HIST 220: Breaking the Chains, Forging the Nation: Pan-Africanism, Culture and Politics.

The African diaspora was formed through the violence of slavery and the slave trade and through the racial oppression and political colonization that followed abolition. African peoples from different parts of the world have at many times tried to come together to pursue common political goals and forge a common identity. This class looks at key incidents of this struggle and the cultural and political challenges it has faced.

HIST 220: Freedom and Power: African Nationalism and the Independence Struggle

This class looks at the struggles of African people for freedom and self-determination from colonialism and white-minority rule. Through a series of case studies we will consider both the political and armed struggles and at questions of gender, generation, popular culture, ethnicity and religion within them.

230: Europe

HIST 230: Cops and Robin Hood

A study of medieval history, mostly in England, organized around four Robin Hood movies.

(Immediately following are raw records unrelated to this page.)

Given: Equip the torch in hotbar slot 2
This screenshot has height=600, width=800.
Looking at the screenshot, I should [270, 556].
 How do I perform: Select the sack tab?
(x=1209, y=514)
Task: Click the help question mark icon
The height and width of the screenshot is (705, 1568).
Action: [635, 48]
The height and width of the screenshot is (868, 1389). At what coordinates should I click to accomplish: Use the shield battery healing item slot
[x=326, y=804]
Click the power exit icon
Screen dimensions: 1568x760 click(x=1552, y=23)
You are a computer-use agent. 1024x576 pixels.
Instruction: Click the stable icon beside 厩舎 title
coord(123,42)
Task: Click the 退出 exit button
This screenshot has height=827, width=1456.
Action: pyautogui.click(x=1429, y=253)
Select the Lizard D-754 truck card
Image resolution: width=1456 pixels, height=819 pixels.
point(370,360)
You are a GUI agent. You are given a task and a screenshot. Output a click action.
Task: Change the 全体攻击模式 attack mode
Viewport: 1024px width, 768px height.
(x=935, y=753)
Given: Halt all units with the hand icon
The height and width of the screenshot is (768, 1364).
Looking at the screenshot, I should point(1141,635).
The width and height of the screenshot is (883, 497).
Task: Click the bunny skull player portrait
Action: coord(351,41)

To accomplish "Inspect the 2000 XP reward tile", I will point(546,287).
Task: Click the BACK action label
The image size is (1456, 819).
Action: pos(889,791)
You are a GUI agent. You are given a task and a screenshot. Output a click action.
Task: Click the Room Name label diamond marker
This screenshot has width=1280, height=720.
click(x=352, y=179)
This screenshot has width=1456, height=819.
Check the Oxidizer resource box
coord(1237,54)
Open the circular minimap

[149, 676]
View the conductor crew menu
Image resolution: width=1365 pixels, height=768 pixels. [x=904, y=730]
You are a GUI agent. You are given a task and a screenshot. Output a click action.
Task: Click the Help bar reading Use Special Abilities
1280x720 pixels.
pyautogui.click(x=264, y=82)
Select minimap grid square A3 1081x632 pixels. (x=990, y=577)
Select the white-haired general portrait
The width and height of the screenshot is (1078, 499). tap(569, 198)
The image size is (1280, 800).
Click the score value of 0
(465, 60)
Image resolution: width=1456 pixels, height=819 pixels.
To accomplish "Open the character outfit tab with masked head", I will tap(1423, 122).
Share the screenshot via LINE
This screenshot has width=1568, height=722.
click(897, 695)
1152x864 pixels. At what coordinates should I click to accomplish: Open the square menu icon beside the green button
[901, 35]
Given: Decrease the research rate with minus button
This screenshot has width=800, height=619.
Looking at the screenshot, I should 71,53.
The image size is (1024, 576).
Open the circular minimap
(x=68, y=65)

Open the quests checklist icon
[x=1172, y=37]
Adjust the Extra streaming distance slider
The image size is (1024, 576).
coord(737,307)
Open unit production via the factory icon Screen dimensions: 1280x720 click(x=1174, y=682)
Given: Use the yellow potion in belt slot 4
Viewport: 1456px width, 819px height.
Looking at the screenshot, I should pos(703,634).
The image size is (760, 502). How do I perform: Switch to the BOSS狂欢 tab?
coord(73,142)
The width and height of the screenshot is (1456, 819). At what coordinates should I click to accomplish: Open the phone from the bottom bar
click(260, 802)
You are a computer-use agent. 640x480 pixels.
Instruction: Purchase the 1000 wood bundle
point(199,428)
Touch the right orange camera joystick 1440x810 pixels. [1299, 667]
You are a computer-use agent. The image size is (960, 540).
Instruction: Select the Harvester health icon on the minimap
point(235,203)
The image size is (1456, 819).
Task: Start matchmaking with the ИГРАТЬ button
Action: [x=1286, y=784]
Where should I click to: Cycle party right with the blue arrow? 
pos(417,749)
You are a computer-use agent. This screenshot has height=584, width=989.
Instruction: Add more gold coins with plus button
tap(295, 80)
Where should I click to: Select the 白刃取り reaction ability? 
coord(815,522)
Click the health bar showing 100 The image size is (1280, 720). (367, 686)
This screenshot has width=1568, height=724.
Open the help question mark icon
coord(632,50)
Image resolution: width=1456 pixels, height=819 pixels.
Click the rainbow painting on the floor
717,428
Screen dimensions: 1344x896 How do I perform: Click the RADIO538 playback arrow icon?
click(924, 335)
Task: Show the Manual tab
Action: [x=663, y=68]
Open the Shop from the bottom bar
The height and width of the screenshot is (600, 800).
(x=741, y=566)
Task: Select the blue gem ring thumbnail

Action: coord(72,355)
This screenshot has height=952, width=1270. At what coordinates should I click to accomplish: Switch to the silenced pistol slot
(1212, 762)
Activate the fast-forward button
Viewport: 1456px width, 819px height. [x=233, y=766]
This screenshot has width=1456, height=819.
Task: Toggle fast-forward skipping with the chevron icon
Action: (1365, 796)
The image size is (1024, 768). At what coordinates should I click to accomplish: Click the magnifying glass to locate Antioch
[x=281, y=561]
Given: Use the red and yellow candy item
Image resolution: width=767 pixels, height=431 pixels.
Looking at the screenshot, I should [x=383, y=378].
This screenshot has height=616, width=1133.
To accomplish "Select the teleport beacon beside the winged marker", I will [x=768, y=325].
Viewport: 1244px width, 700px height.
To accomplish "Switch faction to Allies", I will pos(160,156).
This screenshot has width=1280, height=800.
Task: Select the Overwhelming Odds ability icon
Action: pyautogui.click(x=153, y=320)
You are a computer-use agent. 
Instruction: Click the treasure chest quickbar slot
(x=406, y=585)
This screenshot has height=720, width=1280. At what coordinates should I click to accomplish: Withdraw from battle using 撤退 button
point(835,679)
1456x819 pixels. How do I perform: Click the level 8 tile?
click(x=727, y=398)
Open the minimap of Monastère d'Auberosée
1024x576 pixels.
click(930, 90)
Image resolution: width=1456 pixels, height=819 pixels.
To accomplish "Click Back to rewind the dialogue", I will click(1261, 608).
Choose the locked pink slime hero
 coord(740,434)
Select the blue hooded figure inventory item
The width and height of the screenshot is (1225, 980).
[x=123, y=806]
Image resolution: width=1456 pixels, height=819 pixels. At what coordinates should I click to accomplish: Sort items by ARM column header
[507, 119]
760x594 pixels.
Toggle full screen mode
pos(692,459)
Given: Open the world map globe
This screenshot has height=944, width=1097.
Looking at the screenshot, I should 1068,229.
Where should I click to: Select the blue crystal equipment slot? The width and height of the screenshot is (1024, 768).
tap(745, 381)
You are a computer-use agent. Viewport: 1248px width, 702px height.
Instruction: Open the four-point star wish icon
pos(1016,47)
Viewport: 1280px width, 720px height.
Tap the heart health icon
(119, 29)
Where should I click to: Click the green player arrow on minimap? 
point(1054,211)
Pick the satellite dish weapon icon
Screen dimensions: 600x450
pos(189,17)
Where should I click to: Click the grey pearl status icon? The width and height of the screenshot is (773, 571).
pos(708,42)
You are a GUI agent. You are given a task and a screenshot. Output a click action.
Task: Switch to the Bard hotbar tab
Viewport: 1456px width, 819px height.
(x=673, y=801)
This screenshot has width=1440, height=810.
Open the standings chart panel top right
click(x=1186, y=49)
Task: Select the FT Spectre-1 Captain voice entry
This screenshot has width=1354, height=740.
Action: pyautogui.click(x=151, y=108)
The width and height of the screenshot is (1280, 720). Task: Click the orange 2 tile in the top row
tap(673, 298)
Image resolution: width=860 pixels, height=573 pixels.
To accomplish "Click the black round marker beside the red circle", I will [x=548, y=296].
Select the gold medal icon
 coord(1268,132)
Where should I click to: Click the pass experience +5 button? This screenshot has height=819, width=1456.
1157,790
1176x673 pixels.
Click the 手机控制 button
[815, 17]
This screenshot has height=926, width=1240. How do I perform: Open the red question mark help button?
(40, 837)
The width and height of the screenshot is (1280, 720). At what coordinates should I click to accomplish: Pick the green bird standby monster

HIST 230: History thru Movies: Political Thrillers. A study of how movies have reflected and influenced American political attitudes from the eve of World War Two to the end of the Cold War.

HIST 230: History Through Movies: France, Romance and Drama

A history of France from Louis XIV to de Gaulle through movies and readings.   

240: Comparative

HIST 240: Pirates of the Barbary and the Caribbean

How historians and others have defined and interpreted acts of piracy in the Mediterranean and the Caribbean seas, looking at novels, monographs, articles, and films.

290: Public History

HIST 290: Practicum in Archival Work

Study in the theory and practice of archival work. Involves supervision of students in HIST 190: Introduction to Archives. Prerequisites: HIST 190: Introduction to Archives, and permission of the instructor. May be repeated for credit.

300-Level Courses

310: United States

HIST 310:  Research in Monmouth College History

An introduction to the process of research and writing focused on the history and personalities of this College, culminating in a paper of permanent value at the end.

HIST 310: Family History

Introduction to the techniques of collecting genealogical information and organizing it into a narrative; videos will be used to illustrate daily life in the 20th century.

320: World

HIST 320 (BAR):  Black Atlantic Rebels

This course will focus on the intellectual history of the African diaspora in the Americas and their participation in the revolutionary movements in Europe and the Americas during the 19th and 20th centuries.